Keep your eyes on the road, not your phone
Australians love driving and we also love our mobile phones but it’s really important to know the rules about mobiles and safe driving so we all get to our destinations safely.
AMTA’s top safe driving tips are:
- Never Text – it’s very dangerous and illegal: Texting drivers take their eyes off the road for 4.6 seconds over a 6-second interval. This means that at 60kph a driver is not watching the road for 75 metres or half the length of the MCG!
- Always keep your eyes on the road: The clear lesson from the latest research is that keeping your eyes on the road is critical in reducing driving risks from mobile phone use. While talking and listening may not be too distracting in light traffic and good driving conditions; taking your eyes off the road to dial or answer is dangerous.
- Buy, install and use a cradle for your phone: The Australian Road Rules require drivers to place their mobiles in approved cradles affixed to the dashboard so they are looking at the road ahead and not glancing down. Drivers can also use a Bluetooth provided they do not touch their handset. Study the road rules for hands-free mobile use in your State or Territory. Some newer cars allow you to connect your mobile to your car’s system and even enable the setting of controls so that the phone cannot be used for texting while driving.
- Use your smartphone’s features: Smartphones provide voice-activated dialling and automatic answering features to reduce the effort of making and receiving a call and allow drivers’ eyes to remain on the road at all times. You can install apps that limit a phone to calling and voice activation. Smart drivers use their handsets’ technology to reduce driving distractions. Some phones and apps can now restrict unsafe mobile use while driving.

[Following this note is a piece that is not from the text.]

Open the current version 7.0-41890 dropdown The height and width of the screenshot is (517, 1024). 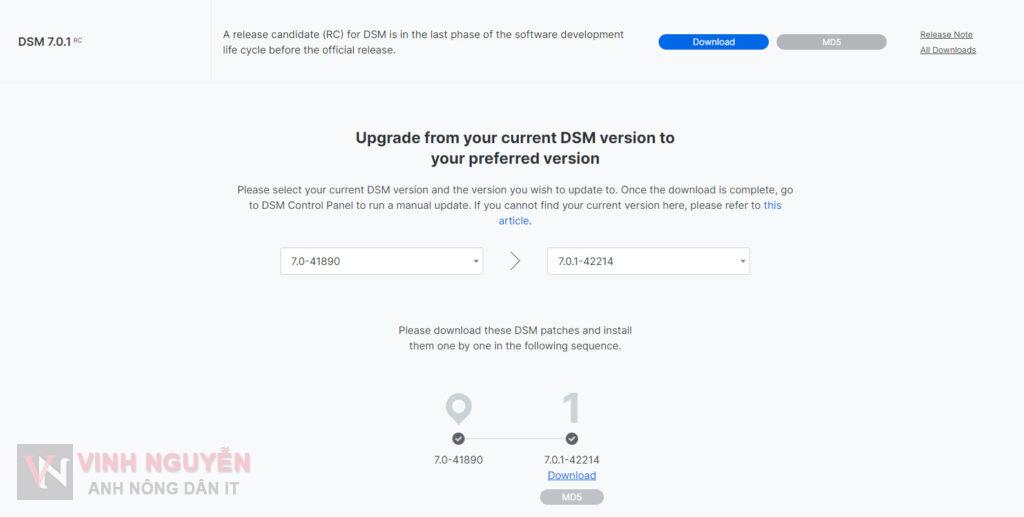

- Don’t always answer your mobile: Hands-free mobiles in cars are legal in all States and Territories. However, this does not mean it’s appropriate for drivers to use them at all times. Drivers should not make calls in heavy traffic, at intersections or in bad weather or poor road conditions. If a call is unnecessary or you consider it unsafe to answer at the time, don’t answer the call. Let it divert to voicemail or an answering service. Some apps or phones now allow you to divert incoming calls to a standard SMS to let callers know that you are driving and will get back to them later.